Life jackets are a poignant symbol of the refugee crisis in Greece. Thousands of them which had been abandoned on the beaches of Lesbos are now giving life to a new project which will help the people who once wore the vests while also addressing a huge environmental problem.
Jai Mexis and his partner Irene Psifidi returned home to Greece after university in the UK with a desire to help and have founded Odyssea. It is an NGO which aims to find a long term solution to the thousands of abandoned life jackets.
“The whole story started very spontaneously, when I visited Lesbos. I tried to find a solution to the environmental problem. It was more of an experiment. An attempt to show that young Greeks can return to their country, that we can create something, even from garbage,” explained Jai Mexis.
The beaches of Lesbos are where thousands of refugees first land. Their life jackets are left abandoned in the sand. In Turkey the vests can cost anything between 50 and 200 euros. Many of them are not fit for purpose.
Jai Mexis was serving meals to refugees with a volunteer group on Lesbos when he began creating temporary shelters out of flotsam and jetsam from old boats. Thus an idea was born.
Now his NGO runs workshops with refugees and volunteers, where they create bags and mattresses which provide immediate relief to refugees.
He is joined by volunteers, many of them refugees who are living in shelters in Athens.

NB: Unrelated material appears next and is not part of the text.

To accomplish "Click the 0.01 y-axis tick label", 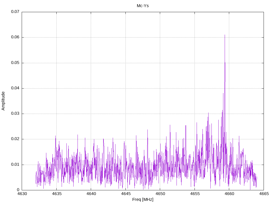I will click(x=15, y=165).
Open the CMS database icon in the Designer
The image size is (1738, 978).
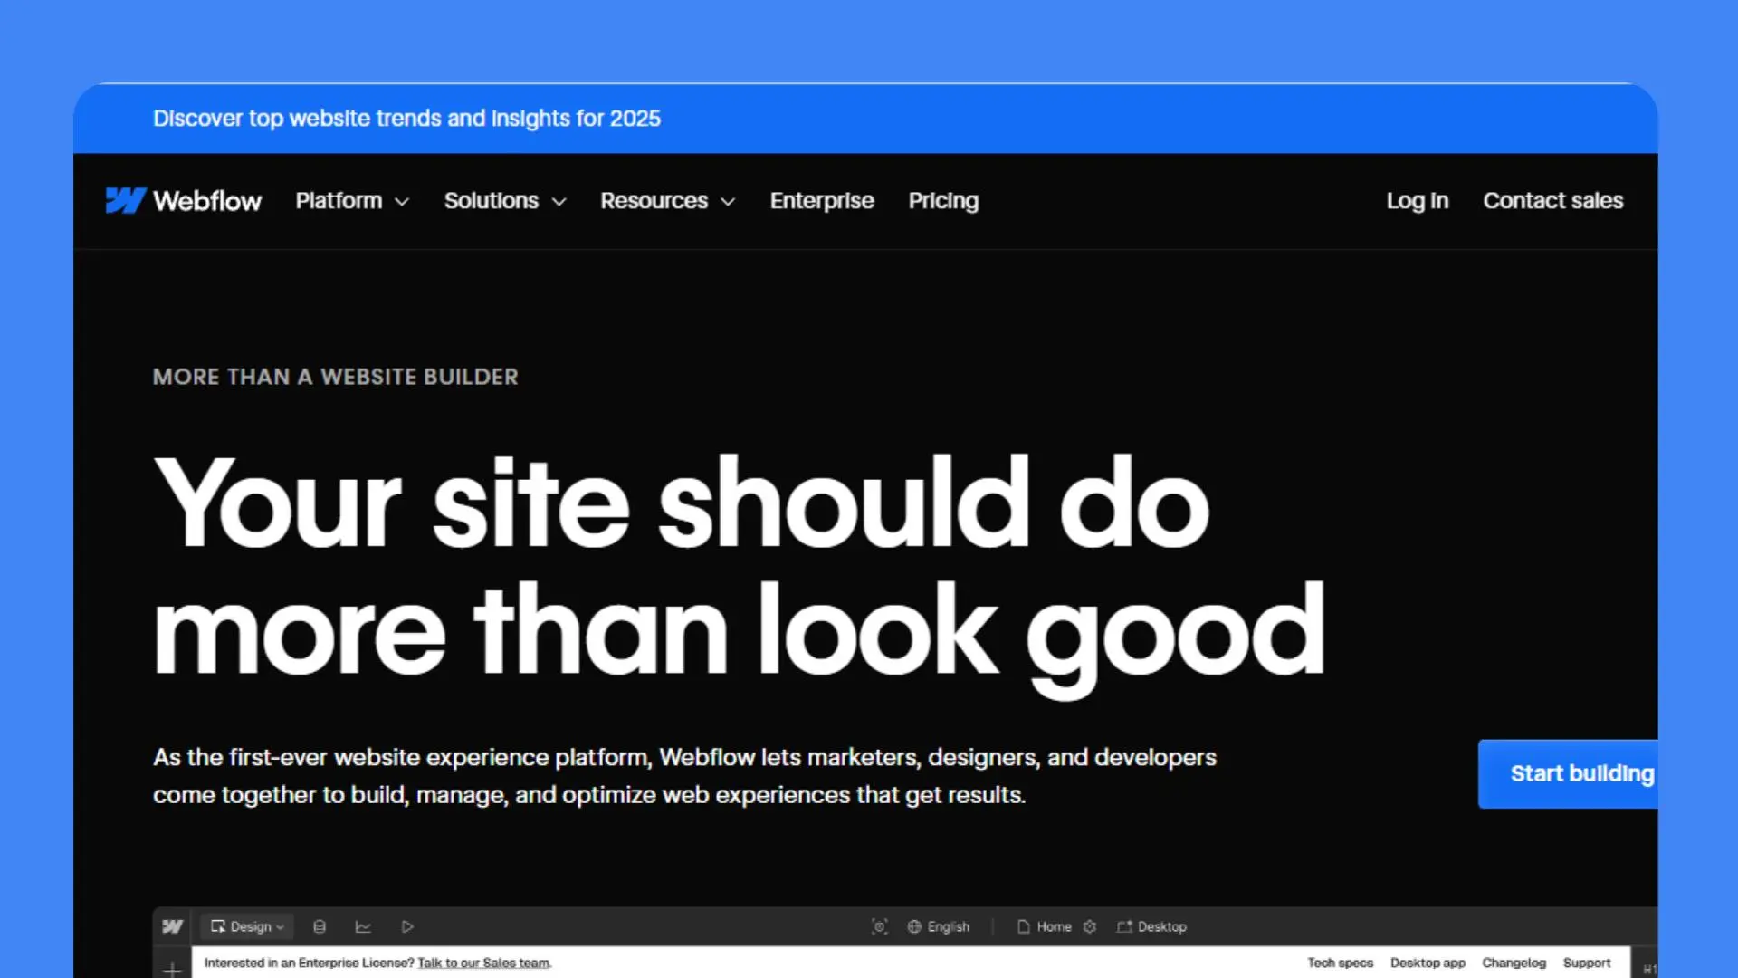[320, 926]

“At first, refugees do not speak. They are afraid as they don’t know what they will face. Of course, they are familiar with the life jackets, they have used them to get here from Turkey. To some extent, they have overcome this dreadful experience and want to experiment with them,” Irene Psifidi the NGO coordinator told Euronews.
Roheen Muradi from Afghanistan lost his mother in the Aegean Sea as they tried to get to Lesbos from Turkey. Fourteen refugees were on the boat, 11 drowned, his mother was among those who perished.
“When I see the life jacket, I become so sad and I start to cry. In this life jacket I see my mother. When the Greek coast guard rescued some of us, they told me that they couldn’ t find my mother. They couldn’t find her body in the sea,” he recounted.
The many items created here are sold to generate funds for both refugees and locals on the Greek islands. One of the ambitions is to raise enough money to buy a mobile medical unit for the people of Lesbos. Next month all the products will be available online.
Euronews correspondent Apostolos Staikos reported from Athens:
“And this is just the beginning. The aim is to start a small factory in Lesbos, which will create bags and other items from the abandoned life jackets. If the plan goes ahead, 50% of the employees will be locals and 50% refugees. For this to happen, refugees must obtain the right to work in Greece.”